I was famous for frequently having a rescued frog or salamander in my pocket and I always captured spiders found in the house for release back into the wild.
It wasn’t a surprise then, when I moved to the Pacific Northwest. My love of the the outdoors, wild creatures, and every kind of plant flourished and grew.
I gardened, hosted mason bees, cultivated community outdoor spaces with ecosystems that encouraged pollinators and other beneficial insects to make their homes there.
Yet, even among the mountains and vast, untouched wildernesses of the Pacific Northwest, the draw I felt towards water was irresistible and ever present. I hiked, swam, kayaked, white water rafted, canoed, windsurfed, and sailed the waters all around me.
But it wasn’t until I first snorkeled in the Caribbean and saw a coral reef that I truly found my home.
I was utterly overwhelmed by the intensity of colors, the diversity of forms, and the sheer volume of life on the reef.

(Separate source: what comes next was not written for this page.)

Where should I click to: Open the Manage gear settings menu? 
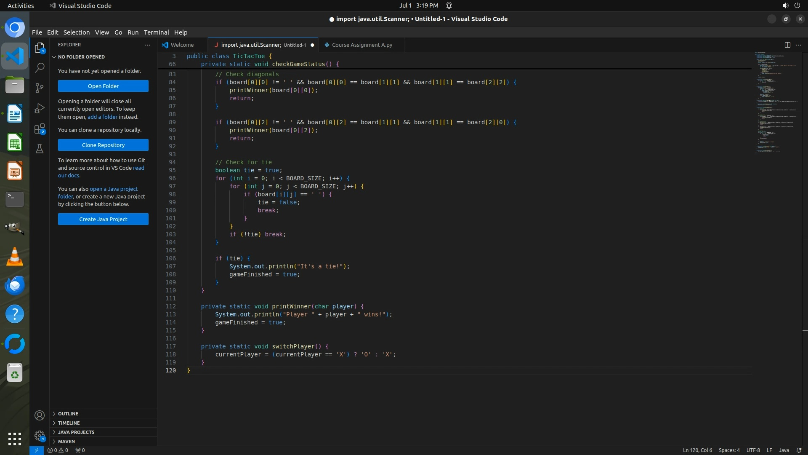tap(40, 436)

I snorkeled every waking moment that first trip and every trip thereafter.
I eventually got certified to Scuba dive and the underwater world opened up even more.
With each next step I took, I realized I wanted more. At some point not so long ago, I realized I this is what I wanted my life to be about – working with coral reefs. I began taking classes towards earning a degree in Marine science.
And as one thing leads to another, I finally decided to take an enormous step by moving to the Florida Keys to make coral reefs my life.